Over the last year, a lot of people have gone from “What is MCP?” to wrestling with how to plug it into their real, messy company data. If that sounds familiar, this piece is for you. We’ll build things up from first principles—what LLMs and RAG actually do, then layer in MCP, follow a single query all the way through the stack, and finally show where Glean MCP servers fit when you want your favourite MCP client to speak fluently to your enterprise context.
Here, we are going to talk just about that but before we begin, let's start with the basics.
How LLMs (and RAG) actually work
A large language model (LLM) is essentially a highly capable autocomplete engine. It has been trained on a massive corpus of text. When you give it a prompt, it predicts which tokens are most likely to come next. It does not, by default, have a live connection into your Jira, GitHub, Slack, Confluence, or internal RFCs.
That’s why you see two behaviours at once: it can write convincing emails, documents, or code, and it can also completely make things up when the answer depends on private or fast‑changing information it never saw during training. Think of it as a very smart person sitting an exam with no access to your company’s systems or documentation.
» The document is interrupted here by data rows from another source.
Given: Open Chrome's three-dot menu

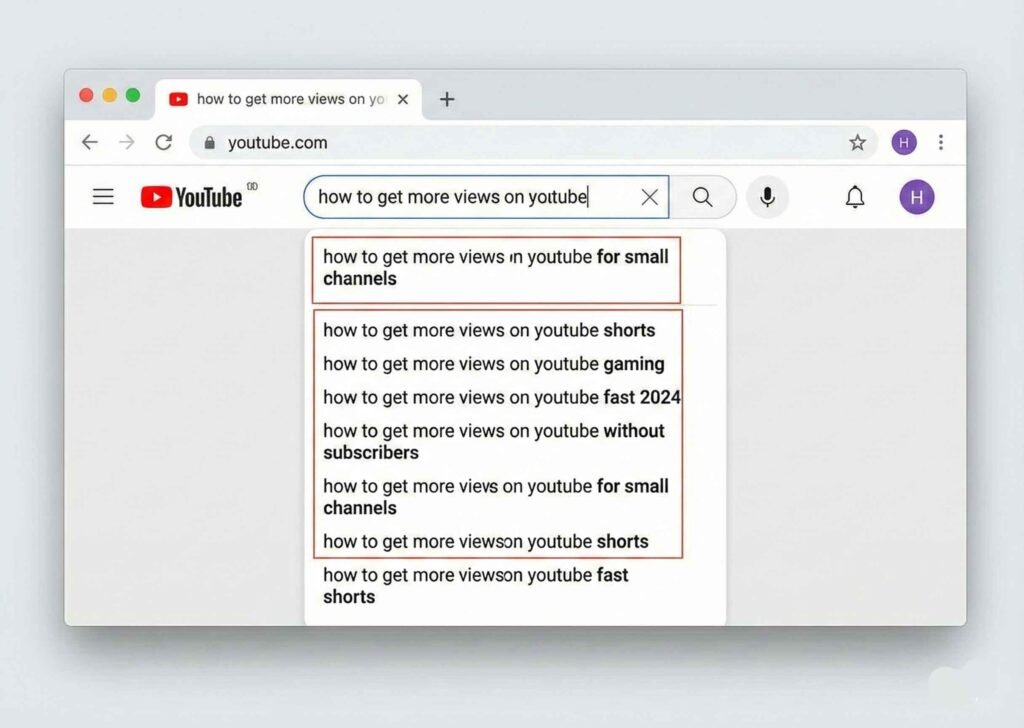Looking at the screenshot, I should click(940, 143).
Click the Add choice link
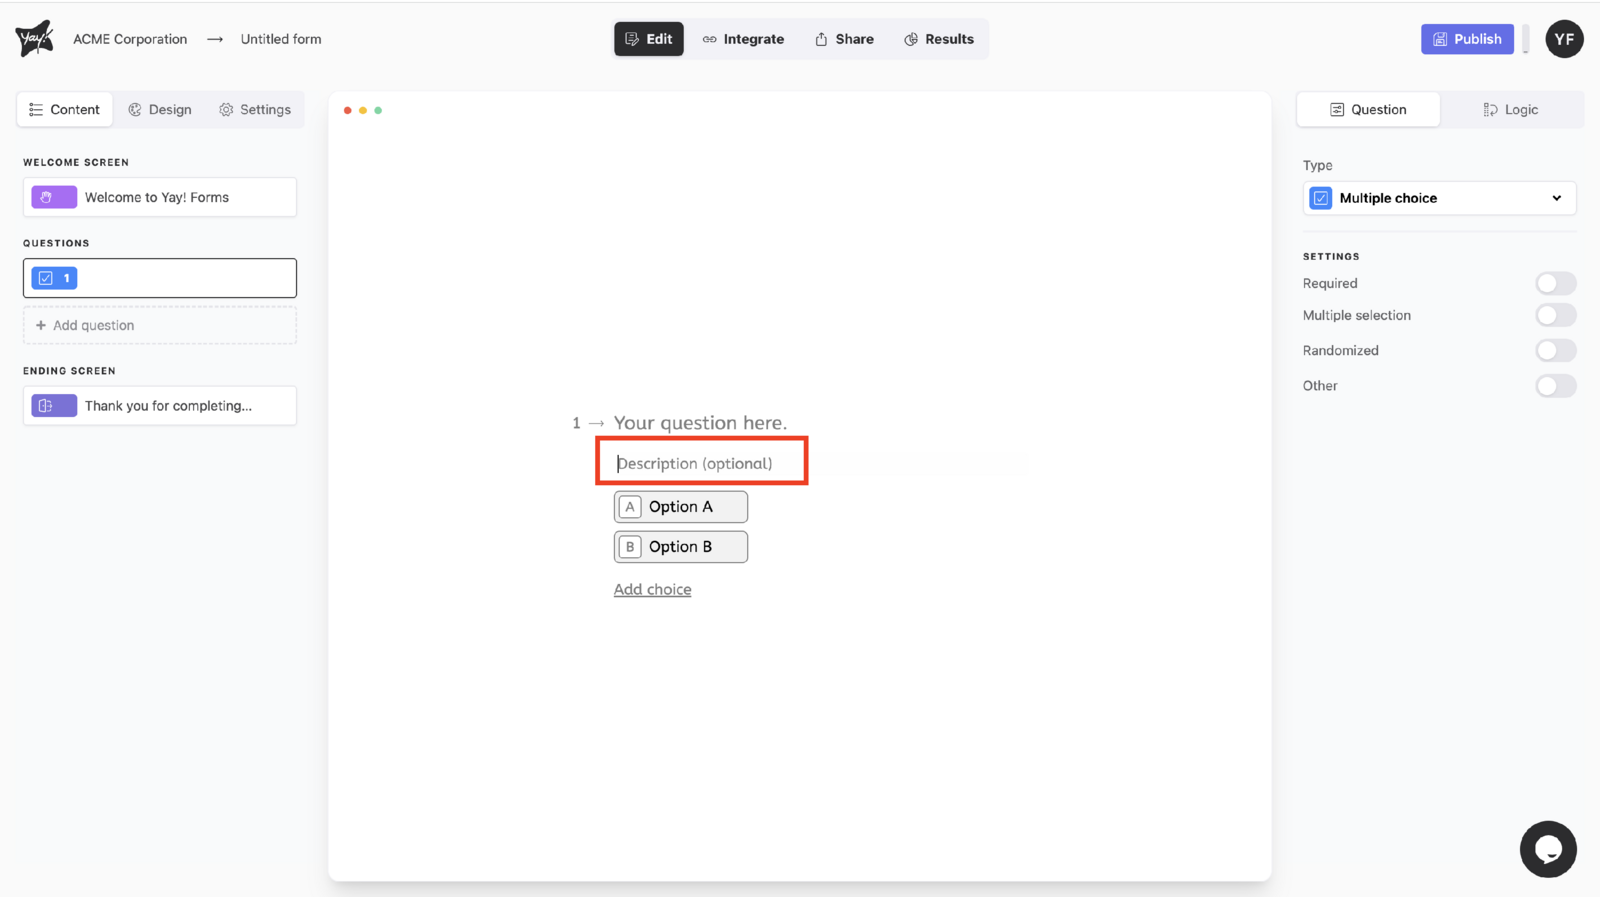 (x=652, y=590)
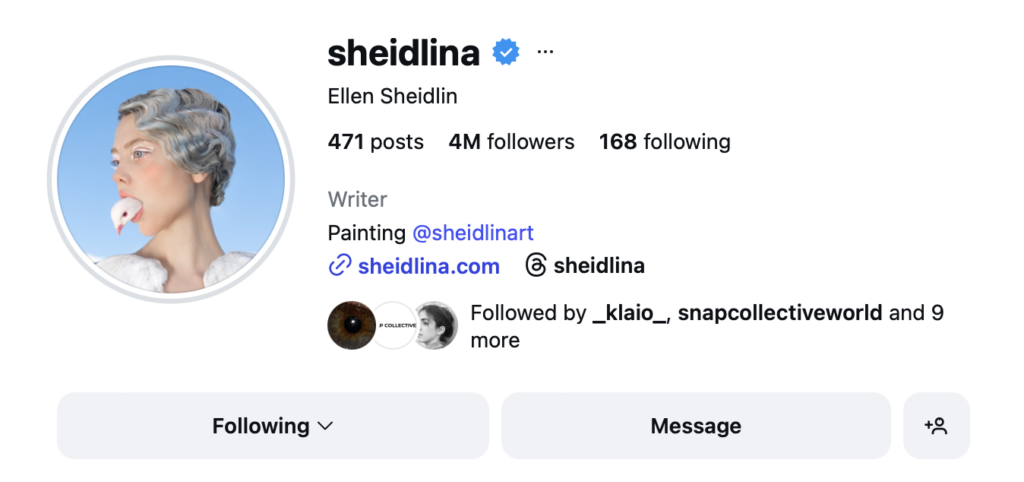
Task: View the 4M followers list
Action: (511, 142)
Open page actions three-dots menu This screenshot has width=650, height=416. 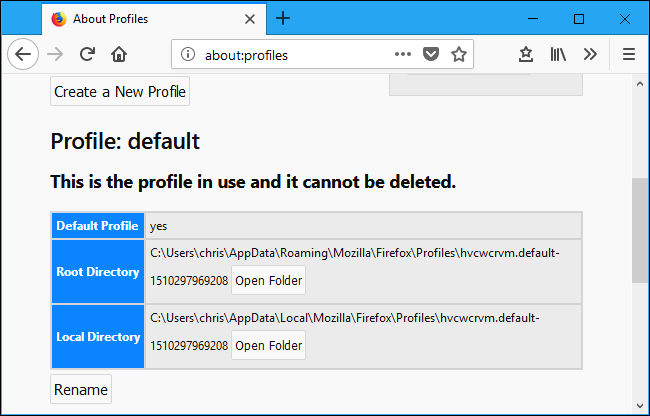[x=403, y=55]
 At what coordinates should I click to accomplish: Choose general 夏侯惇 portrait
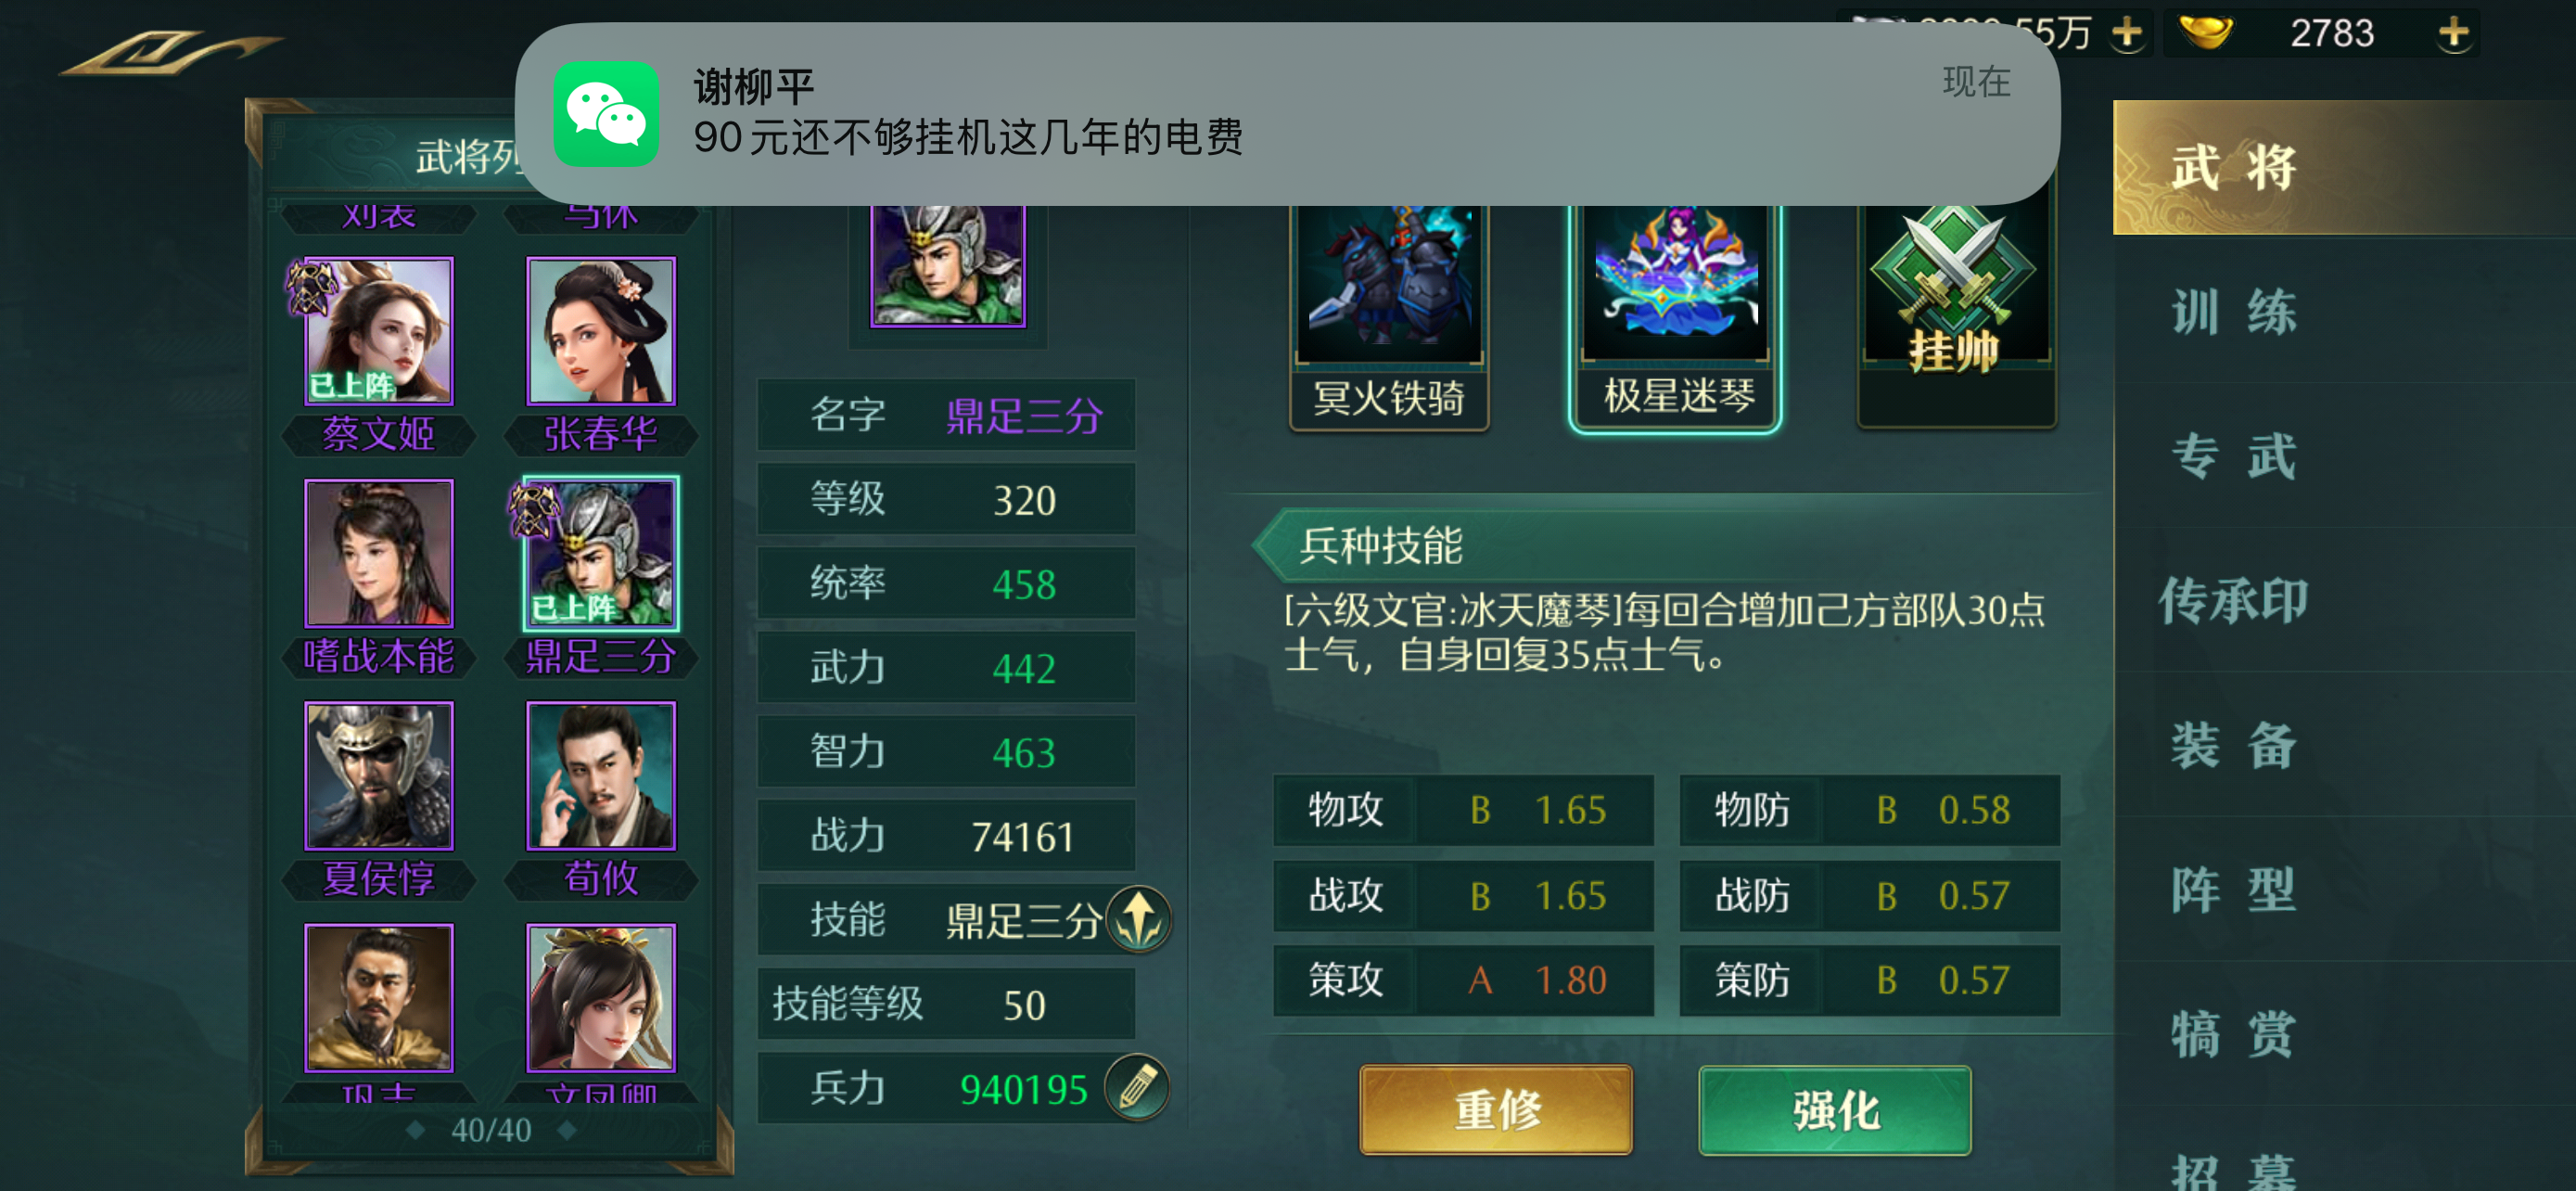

Retrieval‑Augmented Generation (RAG) is how we fix that. Instead of asking the model to answer from pure “memory”, we insert a retrieval step in front:
First you retrieve potentially relevant content from your own systems—documents, tickets, wiki pages, code, chat messages. Then you augment the model’s prompt with those snippets. Finally, you let the model generate the answer, now grounded in that external context.
But why context matters
Even with RAG wired in, you can still fail badly if the retrieval layer is weak or fragmented. If the system cannot see the right mix of content, you end up with either hallucinations or incomplete answers.
In practice, that means you need a few things:
- You need a solid awareness of your content, with a clear picture of which documents, tickets, repos, and messages exist, and how they relate.
- You need retrieval that brings back a small, high‑signal subset of context instead of dumping everything into the prompt.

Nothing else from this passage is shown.